[Stored entries]

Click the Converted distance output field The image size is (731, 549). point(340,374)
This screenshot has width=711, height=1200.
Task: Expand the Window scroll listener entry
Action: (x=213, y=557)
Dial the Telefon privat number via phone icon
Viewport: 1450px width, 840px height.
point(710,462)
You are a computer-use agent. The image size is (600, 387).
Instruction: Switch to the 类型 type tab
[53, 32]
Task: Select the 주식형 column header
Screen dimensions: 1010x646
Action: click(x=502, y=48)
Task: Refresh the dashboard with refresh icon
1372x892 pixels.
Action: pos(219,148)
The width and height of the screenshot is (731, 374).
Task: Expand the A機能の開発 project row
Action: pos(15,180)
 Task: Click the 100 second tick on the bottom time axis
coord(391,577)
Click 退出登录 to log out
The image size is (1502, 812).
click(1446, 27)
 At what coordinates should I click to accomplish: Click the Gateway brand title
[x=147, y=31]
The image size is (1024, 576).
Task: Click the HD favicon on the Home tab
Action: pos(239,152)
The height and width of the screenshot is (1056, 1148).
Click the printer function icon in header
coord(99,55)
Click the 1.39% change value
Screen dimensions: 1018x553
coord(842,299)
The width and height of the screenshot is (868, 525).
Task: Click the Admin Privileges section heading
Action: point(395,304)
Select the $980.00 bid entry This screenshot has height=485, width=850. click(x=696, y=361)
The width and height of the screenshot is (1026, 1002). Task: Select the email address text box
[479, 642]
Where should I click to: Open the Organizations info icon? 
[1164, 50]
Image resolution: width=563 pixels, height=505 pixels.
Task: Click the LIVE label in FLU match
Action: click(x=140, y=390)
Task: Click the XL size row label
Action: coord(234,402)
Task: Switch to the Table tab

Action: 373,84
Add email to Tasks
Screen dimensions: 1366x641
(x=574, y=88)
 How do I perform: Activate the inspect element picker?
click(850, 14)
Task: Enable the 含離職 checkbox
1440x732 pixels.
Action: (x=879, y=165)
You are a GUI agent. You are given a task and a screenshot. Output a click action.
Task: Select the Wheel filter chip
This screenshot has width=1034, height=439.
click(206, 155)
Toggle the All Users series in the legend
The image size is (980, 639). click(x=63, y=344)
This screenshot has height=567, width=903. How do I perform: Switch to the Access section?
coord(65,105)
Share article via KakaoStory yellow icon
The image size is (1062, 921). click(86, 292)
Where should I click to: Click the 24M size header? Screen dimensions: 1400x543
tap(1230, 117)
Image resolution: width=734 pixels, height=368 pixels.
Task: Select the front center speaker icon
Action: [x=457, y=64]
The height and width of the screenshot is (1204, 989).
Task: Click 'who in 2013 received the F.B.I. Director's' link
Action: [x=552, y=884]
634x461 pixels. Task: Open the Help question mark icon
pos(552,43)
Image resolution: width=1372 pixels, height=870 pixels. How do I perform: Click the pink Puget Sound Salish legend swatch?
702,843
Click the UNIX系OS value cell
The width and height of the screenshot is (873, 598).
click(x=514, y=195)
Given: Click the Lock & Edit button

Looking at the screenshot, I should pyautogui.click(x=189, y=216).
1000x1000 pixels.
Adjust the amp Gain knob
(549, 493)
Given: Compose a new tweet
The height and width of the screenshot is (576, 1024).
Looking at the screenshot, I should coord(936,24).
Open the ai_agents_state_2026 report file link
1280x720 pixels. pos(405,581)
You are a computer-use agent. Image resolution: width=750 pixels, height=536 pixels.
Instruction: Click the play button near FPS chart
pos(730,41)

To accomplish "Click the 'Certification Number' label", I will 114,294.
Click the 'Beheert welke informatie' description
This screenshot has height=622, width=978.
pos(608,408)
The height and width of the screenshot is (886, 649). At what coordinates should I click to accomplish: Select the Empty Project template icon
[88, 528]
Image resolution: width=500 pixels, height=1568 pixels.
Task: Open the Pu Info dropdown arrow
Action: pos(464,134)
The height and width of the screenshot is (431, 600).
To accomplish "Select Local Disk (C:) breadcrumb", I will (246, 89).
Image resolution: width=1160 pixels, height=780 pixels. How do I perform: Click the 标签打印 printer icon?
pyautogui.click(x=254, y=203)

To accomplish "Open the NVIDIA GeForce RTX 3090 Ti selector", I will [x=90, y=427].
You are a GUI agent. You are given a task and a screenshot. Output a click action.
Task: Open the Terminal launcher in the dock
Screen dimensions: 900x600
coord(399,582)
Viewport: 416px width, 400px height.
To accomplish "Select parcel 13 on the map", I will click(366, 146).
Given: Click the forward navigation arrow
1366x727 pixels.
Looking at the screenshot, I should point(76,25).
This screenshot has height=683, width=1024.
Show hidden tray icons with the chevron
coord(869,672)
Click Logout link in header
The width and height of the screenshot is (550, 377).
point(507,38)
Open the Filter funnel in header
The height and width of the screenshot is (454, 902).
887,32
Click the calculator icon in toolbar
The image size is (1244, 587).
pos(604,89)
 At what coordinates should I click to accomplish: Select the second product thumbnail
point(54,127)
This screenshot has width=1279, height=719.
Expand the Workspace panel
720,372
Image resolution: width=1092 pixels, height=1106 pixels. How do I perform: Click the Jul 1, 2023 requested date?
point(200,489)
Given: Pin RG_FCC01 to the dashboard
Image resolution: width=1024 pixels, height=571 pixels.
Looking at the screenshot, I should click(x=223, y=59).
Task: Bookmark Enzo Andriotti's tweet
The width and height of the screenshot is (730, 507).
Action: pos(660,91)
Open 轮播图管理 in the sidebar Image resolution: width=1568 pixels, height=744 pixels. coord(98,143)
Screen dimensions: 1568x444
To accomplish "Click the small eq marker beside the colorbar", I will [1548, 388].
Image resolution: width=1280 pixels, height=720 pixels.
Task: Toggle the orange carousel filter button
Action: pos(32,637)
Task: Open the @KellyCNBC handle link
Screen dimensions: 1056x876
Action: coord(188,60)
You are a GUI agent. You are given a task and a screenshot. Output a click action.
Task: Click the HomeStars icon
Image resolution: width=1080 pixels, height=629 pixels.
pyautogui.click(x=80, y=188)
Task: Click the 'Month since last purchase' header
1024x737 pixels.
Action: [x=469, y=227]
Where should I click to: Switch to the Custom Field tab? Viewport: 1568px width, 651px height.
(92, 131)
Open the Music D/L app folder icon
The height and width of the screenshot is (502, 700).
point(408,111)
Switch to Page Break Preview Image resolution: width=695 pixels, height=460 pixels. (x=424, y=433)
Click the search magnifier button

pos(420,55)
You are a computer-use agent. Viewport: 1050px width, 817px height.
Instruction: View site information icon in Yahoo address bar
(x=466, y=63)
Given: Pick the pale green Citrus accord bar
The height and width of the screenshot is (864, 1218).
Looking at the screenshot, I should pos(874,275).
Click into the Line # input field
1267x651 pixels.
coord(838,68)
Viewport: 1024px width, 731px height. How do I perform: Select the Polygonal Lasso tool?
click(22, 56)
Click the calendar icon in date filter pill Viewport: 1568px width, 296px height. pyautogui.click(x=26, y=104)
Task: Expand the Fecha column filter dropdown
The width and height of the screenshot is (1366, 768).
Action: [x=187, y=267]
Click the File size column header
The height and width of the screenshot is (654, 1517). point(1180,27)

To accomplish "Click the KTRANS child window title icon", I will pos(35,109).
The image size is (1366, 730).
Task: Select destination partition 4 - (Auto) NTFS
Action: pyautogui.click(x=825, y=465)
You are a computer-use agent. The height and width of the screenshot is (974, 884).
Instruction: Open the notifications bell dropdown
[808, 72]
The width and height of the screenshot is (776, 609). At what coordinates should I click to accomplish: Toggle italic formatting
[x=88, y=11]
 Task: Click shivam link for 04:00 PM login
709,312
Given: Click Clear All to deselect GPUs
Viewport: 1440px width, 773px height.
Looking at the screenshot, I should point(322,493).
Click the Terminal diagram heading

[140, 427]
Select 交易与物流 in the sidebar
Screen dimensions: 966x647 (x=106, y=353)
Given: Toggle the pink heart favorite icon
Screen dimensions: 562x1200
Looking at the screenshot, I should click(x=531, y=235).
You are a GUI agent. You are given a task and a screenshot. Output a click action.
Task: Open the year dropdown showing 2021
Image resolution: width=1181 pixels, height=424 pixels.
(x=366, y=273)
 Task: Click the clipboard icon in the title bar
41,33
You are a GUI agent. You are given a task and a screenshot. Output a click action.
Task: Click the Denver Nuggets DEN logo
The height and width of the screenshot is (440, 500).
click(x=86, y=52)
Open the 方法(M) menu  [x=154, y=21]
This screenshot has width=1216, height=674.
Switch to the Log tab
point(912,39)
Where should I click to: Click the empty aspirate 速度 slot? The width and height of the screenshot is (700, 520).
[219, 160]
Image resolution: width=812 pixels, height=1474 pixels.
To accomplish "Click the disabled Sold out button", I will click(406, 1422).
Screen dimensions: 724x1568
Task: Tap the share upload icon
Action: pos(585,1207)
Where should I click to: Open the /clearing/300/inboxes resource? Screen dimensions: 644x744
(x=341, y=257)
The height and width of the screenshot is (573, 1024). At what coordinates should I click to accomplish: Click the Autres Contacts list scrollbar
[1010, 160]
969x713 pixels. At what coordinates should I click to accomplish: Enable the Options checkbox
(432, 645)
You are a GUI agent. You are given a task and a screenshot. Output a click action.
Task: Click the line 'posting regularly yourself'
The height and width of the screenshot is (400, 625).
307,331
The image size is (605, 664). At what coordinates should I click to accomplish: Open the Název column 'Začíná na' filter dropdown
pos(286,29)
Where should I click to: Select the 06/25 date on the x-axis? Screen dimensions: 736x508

## TASK DETAILS
Given the data above, transcribe exactly the lines from the one containing "Task: Open the Terminal launcher in the dock" down to the one containing "This screenshot has height=683, width=1024.", and no others.

## THE ANSWER
Task: Open the Terminal launcher in the dock
Screen dimensions: 900x600
coord(399,582)
Viewport: 416px width, 400px height.
To accomplish "Select parcel 13 on the map", I will click(366, 146).
Given: Click the forward navigation arrow
1366x727 pixels.
Looking at the screenshot, I should point(76,25).
This screenshot has height=683, width=1024.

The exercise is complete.